Fatigue was finally creeping up from within, insidious enough to alter the world he thought he saw. The room looked softened and blurred at the edges, part of a drifting dreamscape; he couldn't believe it was dawn already.

Goddamn you, old man, he thought as he threw himself down on the mattress. I wish I'd had a crackpot file back then; your letter would have gone straight into it. It was your fault, writing to me. You should never have let me near you. You should have known what would happen, if you were so psychic.

As he fell into sleep, he dreamed he opened his eyes and saw a mandala following him down. It hung above like a leprous chandelier, a gray wheel covered with a hundred crawling mouths. It was falling faster than he—gaining on him. A hundred mouths opening, tongues lashing out to catch a taste of him.

I know you, Derek thought. You're in my book.

Small comfort.

8

It was a slow day for Lenore. She had one class at eleven, a course in number theory, and then she worked from one to seven as a waitress at the Cutting Board. Math kept her mind sharp; the job kept her grounded in reality. The rest of her life, the domestic part of it, was vague and confused, its limits ill-defined. She never knew quite what to do to fill the hours. She did not do well with a lot of free time on her hands—time to think, to remember, to dredge up things she would rather forget.

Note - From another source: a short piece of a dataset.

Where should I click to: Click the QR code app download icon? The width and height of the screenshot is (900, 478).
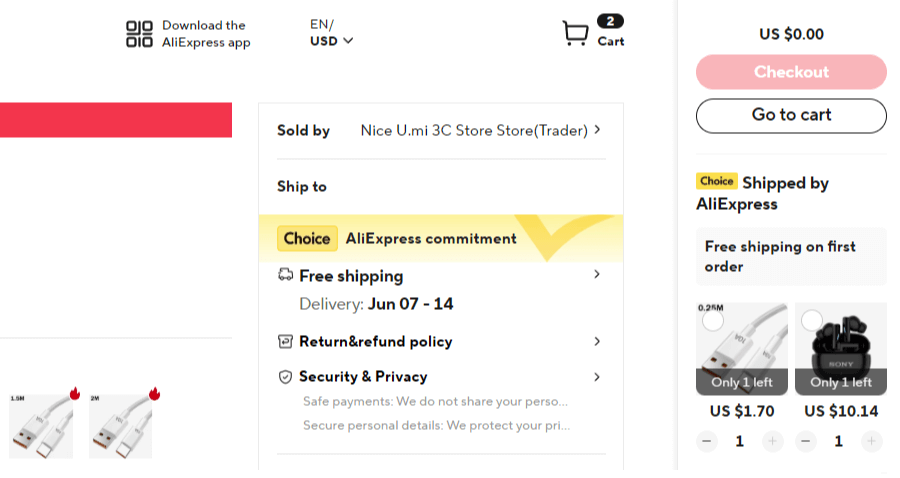pos(139,34)
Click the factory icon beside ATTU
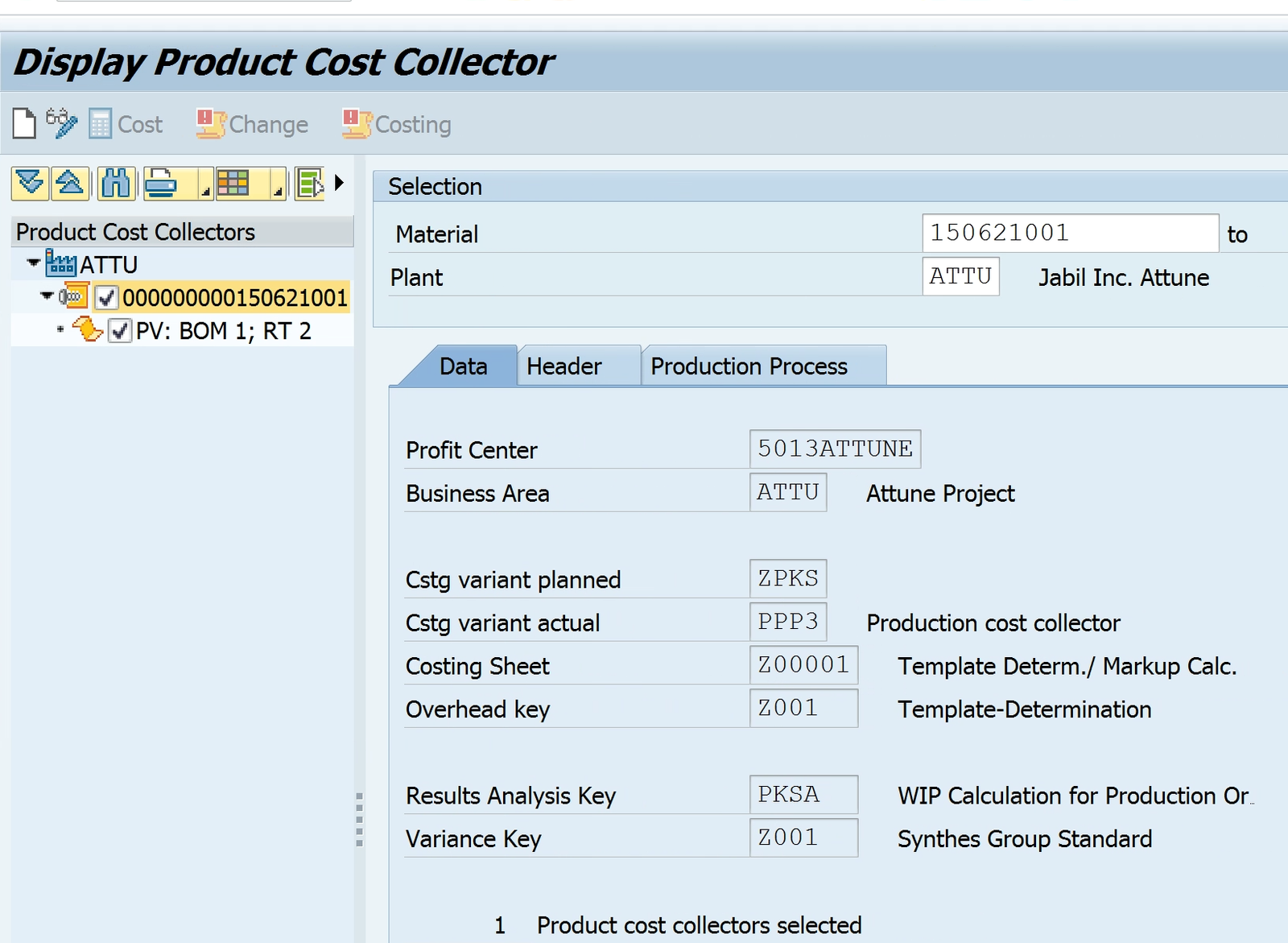1288x943 pixels. [x=61, y=264]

Especially now that she had few means of blotting out those memories. She couldn't drink—couldn't and wouldn't. Shouldn't, anyway. Even when she had pot, she didn't let herself smoke it before going to school. Maybe some of the discipline she learned there was seeping over into the rest of her life. She'd never had a schedule before, not one she'd chosen for herself. There had been plenty of curfews and house rules in the foster homes and halfway houses. She needed structure in her life, she admitted that now—but those had been poor excuses for it.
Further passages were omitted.